Chapter #2: Moda não é puramente materialismo e consumismo

A moda está ligada à beleza, à ética e à estética, fato que explica seu caráter subjetivo. Está ligada à arte enquanto expressão individual e à sociologia enquanto expressão coletiva. Diz respeito também à filosofia, uma vez que é feita pelo homem e para o homem, à psicologia devido a mecanismos que nos remetem à sensações diversas como segurança ou desconforto. É fundamental à compreensão da história da humanidade, das ciências humanas, das manifestações culturais e políticas, funcionado como espelho de um tempo. O comércio e o consumismo são conseqüências de tudo isso – da moda resolvendo no imaginário das pessoas, entre outros problemas, o da exclusão social e gerando com isso produtos, emprego e renda.




Chapter #3: A moda não é tão efêmera e passageira assim

Ela é cíclica. No inverno passado voltaram os ombros marcados, característicos da década de 80. Neste, as polainas também de 80 e o shape da década de 40. E o que dizer do clássico Tailleur de Chanel, da cintura marcada de Dior e tantos outros que vivem entre nós, imortais em looks completos ou pontuados em discretas pinceladas?

E quanto à calça jeans, nascida de uma necessidade, ícone de uma geração, peça que se perpetuou e ganhou o mundo em modelagens e lavagens que vão do tradicional ao contemporâneo? 


E quantas Audrey Hepburn com seus pretinhos básicos, Merilyn Monroe em figurinos esvoaçantes e Rita Hayworth em modelos tomara-que-caia longos e sensuais reaparecem em festas glamurosas e red carpets a cada nova temporada?

O que passa é a aparência por si só, o vazio por trás da máscara. Se o que você veste reflete o que vem de dentro, seu humor, sua ideologia, seu estilo, então não passa. Pode sim amadurecer, mas não passa – e isso é moda.

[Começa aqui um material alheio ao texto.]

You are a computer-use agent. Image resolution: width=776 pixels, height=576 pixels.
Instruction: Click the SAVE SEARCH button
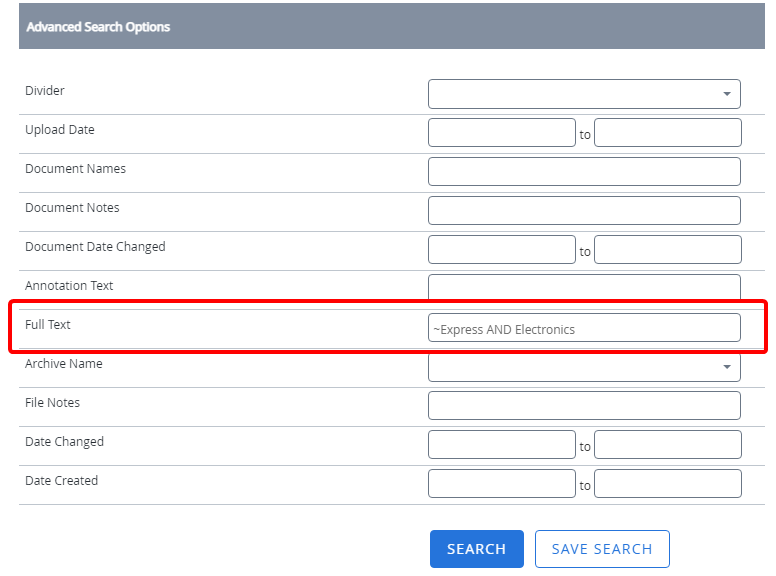602,549
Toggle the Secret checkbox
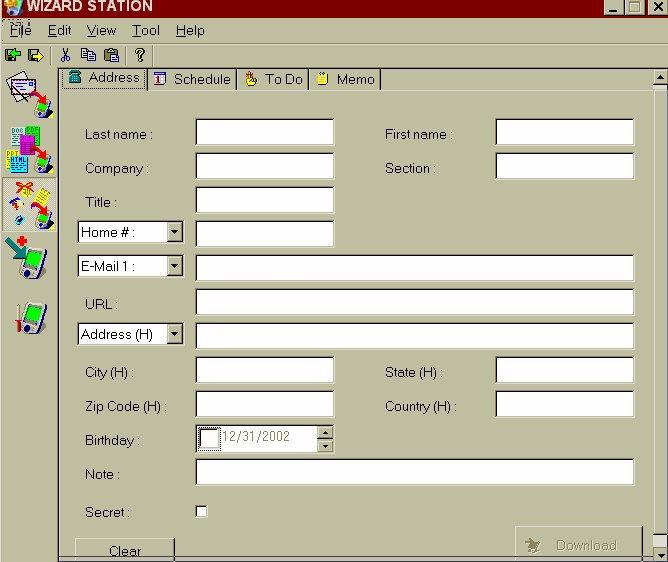The height and width of the screenshot is (562, 668). (x=202, y=511)
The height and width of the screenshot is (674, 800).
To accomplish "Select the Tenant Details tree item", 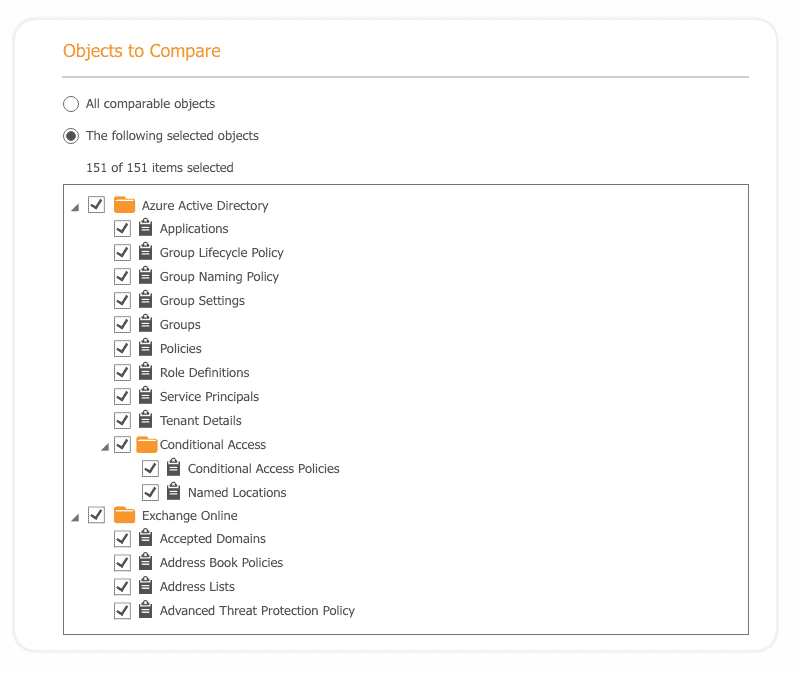I will pyautogui.click(x=201, y=421).
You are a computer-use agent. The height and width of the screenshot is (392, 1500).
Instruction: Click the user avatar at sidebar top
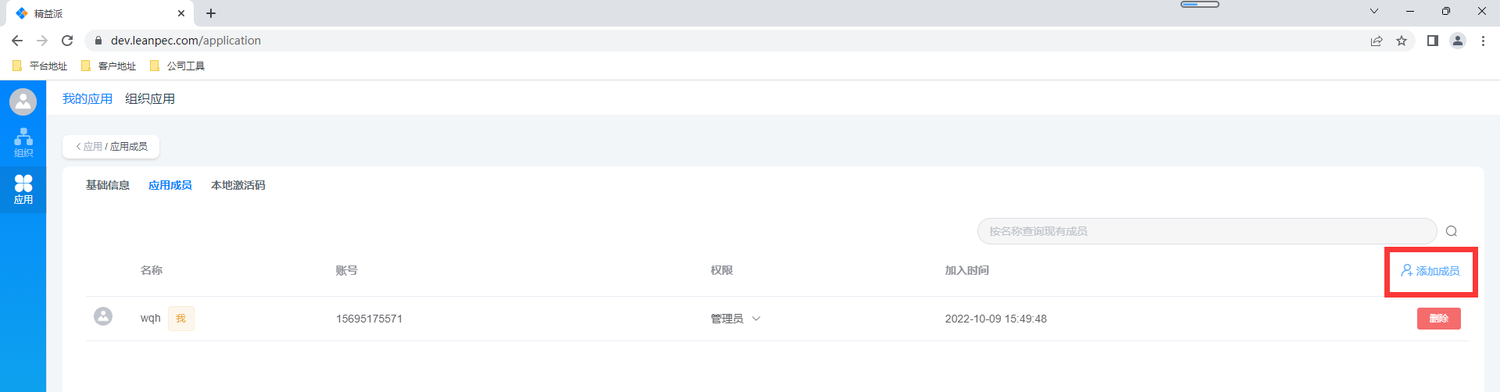23,101
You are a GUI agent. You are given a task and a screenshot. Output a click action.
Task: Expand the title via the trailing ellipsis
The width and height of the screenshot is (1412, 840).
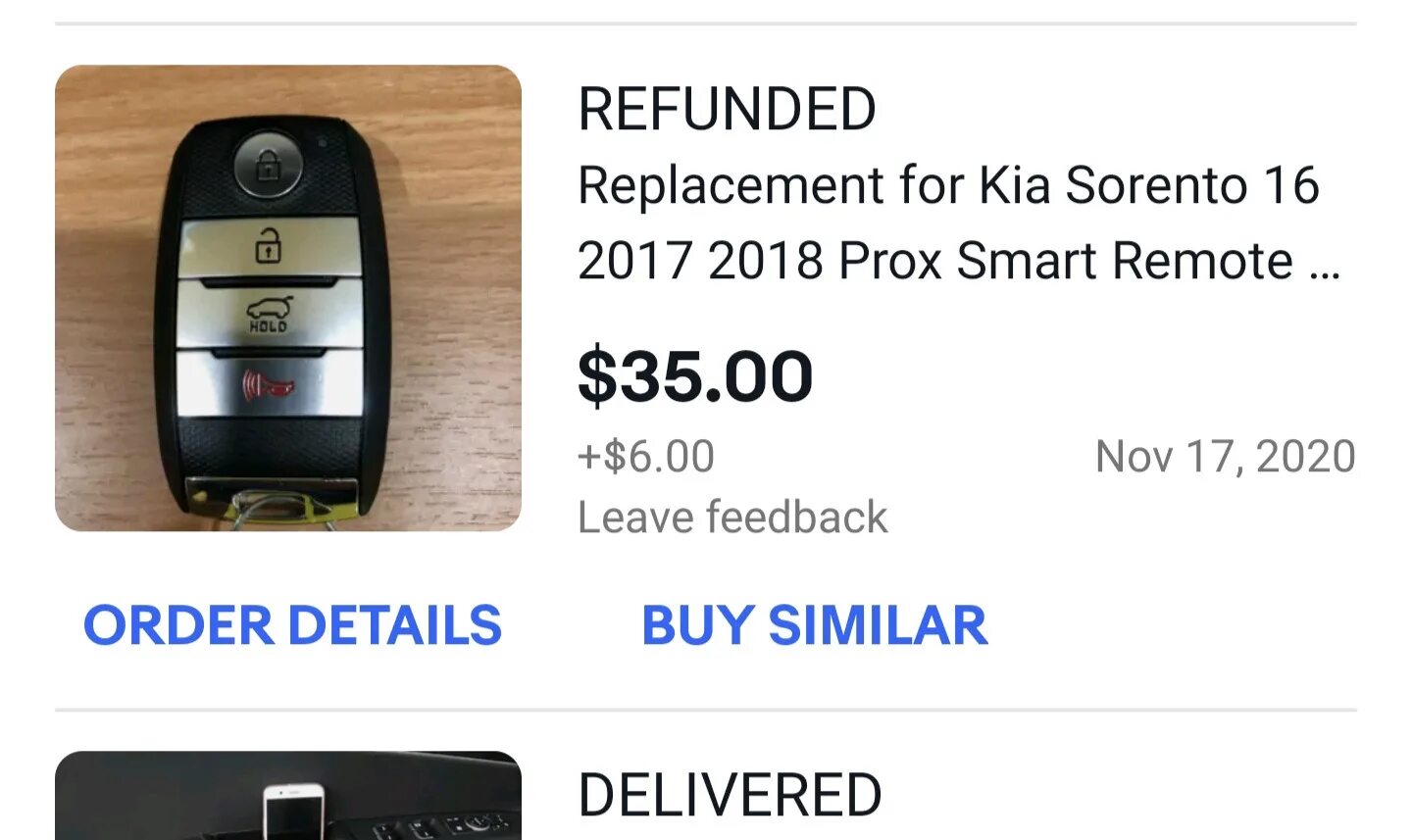(1325, 263)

Chapter #4: Moda não é coisa fútil de gente avulsa não!

Quem faz moda trabalha, e muito. Esta roupitcha que você está usando agora passou por um longo e sistemático processo de criação, desenvolvimento e produção. Um profissional de moda deve ser tão criativo quanto um publicitário, ter raciocínio tão bom quanto um analista de sistemas, um certo feeling para o marketing, estar atento às causas ambientais tanto quanto um biólogo, procurar conhecer seu país e o mundo como quem faz turismo, gerir como um bom administrador de empresas, criar, projetar e desenvolver como um designer, construir e organizar com a funcionalidade de engenheiros e arquitetos, possuir a pró-atividade de um assistente social, a didática de um pedagogo, a sensibilidade de um artista e o primordial: o respeito pelas pessoas e suas escolhas.

A carreira exige muito, o mercado mais ainda. Antes de dar pitacos consulte ao menos a grade curricular de um bom curso de moda. Ninguém vence no ramo indo à universidade para aprender desenho e corte-costura apenas.

Chapter #5: Desa-bapho final

Não gosta de moda quem não se permite, quem não sabe se expressar. Não gosta de moda quem é linear, faz tudo sempre igual, vidinha mais ou menos, nem muito triste nem superfeliz.


Não gosta de moda quem não se arrisca, quem não abre a porta do desconhecido pra ver o que tem do outro lado e aprende com as coisas ruins também, quem não vê oportunidade do caos.

Quem não tem atitude, quem não se ama. Quem não tem o olhar educado pra perceber a beleza e a arte no mundo, nas coisas e porque não, nas roupas.

Não gosta de moda quem não se comunica ou não sabe se comunicar ou ainda que diz não se importar com o que a sua imagem comunica e usa isso como muleta. Não gosta de moda quem acha que sabe o que é moda, porque a moda não é coerente nem racional, mas até quem diz que não curte está usando, mesmo sem querer. Ou estamos todos nus?